"Too clean," Eddie said.
Thorne shrugged. "If it's a clean-room environment, then it's probably air-sealed," he said. "I guess it just stayed the way it was years ago."
Eddie shook his head. "For years? Doc, I don't think so."
"Then what do you think explains it?"
Malcolm frowned, peering through the glass. How was it possible for a room this size to remain clean after so many years? It didn't make any -
"Hey!" Eddie said.
Malcolm saw it, too. It was in the far corner of the room, a small blue box halfway up the wall, cables running into it. It was obviously some kind of electrical junction box. Mounted on the box was a tiny red light.
It was glowing.
"This place has power!"
Thorne moved close to the glass, looking through with them. "That' s impossible. It must be some kind of stored charge, or a battery…"
"After five years? No battery can last that long," Eddie said. "I'm telling you, Doc, this place has power!"
Arby stared at the monitor as white lettering slowly printed across the screen:
ARE YOU FIRST-TIME USER OF THE NETWORK?
He typed:
YES.
There was another pause.
He waited.
More letters slowly appeared:
YOUR FULL NAME?
He typed in his name.
DO YOU WANT A PASSWORD ISSUED TO YOU?
You're kidding, he thought. This was going to be a snap. It was almost disappointing. He really thought Dr. Thorne would have been more clever. He typed:
YES.
After a moment:
YOUR NEW PASSWORD IS VIG/ amp;*849/. PLEASE MAKE A NOTE OF IT.
Sure thing, Arby thought. You bet I will. There was no paper on the desk in front of him; he patted his pockets, found a scrap of paper, and wrote it down.
PLEASE RE-ENTER YOUR PASSWORD NOW.
He typed in the series of characters and numbers.

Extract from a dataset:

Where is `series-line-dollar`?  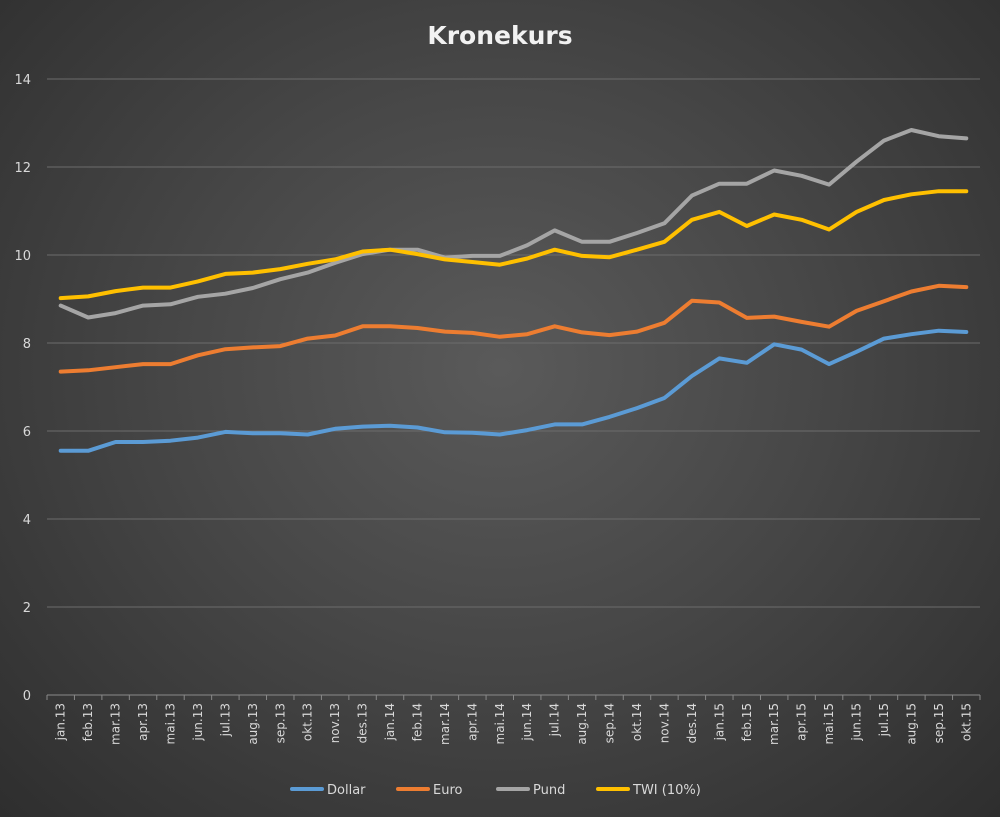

There was another pause, and then more printing appeared across the screen. The speed of the printing was oddly slow, and halting at times. After all this time, maybe the system wasn't working very
THANK YOU. PASSWORD CONFIRMED.
The screen flashed, and suddenly turned dark blue. There was an electronic chime.
And then Arby's jaw dropped open as he stared at the screen, which read:
INTERNATIONAL GENETIC TECHNOLOGIES
SITE B
LOCAL NODE NETWORK SERVICES
It didn't make any sense. How could there be a Site B network? InGen had closed Site B years ago. Arby had already read the documents. And InGen was out of business, long since bankrupt. What network? he thought. And how had he managed to get on it? The trailer wasn't connected to anything. There were no cables or anything. So it must be a radio network, already on the island. Somehow he'd managed to log onto it. But how could it exist? A radio network needed power, and there was no power here.
Arby waited.
Nothing happened. The words just sat there on the screen. He waited for a menu to come up, but one never did. Arby began to think that perhaps the system was defunct. Or hung up. Maybe it just let you log on, and then nothing happened after that.
Or maybe, he thought, he was supposed to do something. He did the simplest thing, which was to press RETURN.
He saw:
REMOTE NETWORK SERVICES AVAILABLE
CURRENT WORKFILES Last Modified
R/Research 10/02/89
P/Production 10/05/89
F/Field Rec 10/09/89
M/Maintenance 11/12/89
A/Administration 11/11/89
STORED DATAFILES
Rl/Research (AV-AD) 11/01/89
R2/Research (GD-99) 11/12/89
P/Production (FD-FN) 11/09/89
VIDEO NETWORK
A, 1-20 CCD NDC. 1. I
So it really was an old system: files hadn't been modified for years. Wondering if it still worked, he clicked on VIDEO NETWORK, And to his amazement, he saw the screen begin to fill with tiny video images.
There were fifteen in all, crowding the screen, showing views of various parts of the island. Most of the cameras seemed to be mounted high up, in trees or something, and they showed -
He stared.
They showed dinosaurs.
He squinted. It wasn't possible. These were movies or something he was seeing. Because in one corner he saw a herd of triceratops. In an adjacent square, some green lizard-looking things, in high grass, with just their heads sticking up. In another, a single stegosaurus, ambling along.
They must be movies, he thought. The dinosaur channel.
But then, in another image, Arby saw the two connected trailers standing in the clearing. He could see the black photovoltaic panels glistening on the roof He almost imagined he could see himself, through the window of the trailer.
Oh, my God, he thought.
And in another image, he saw Thorne and Malcolm and Eddie get quickly into the green Explorer, and drive around the back of the laboratory. And he realized with a shock: The pictures were all real.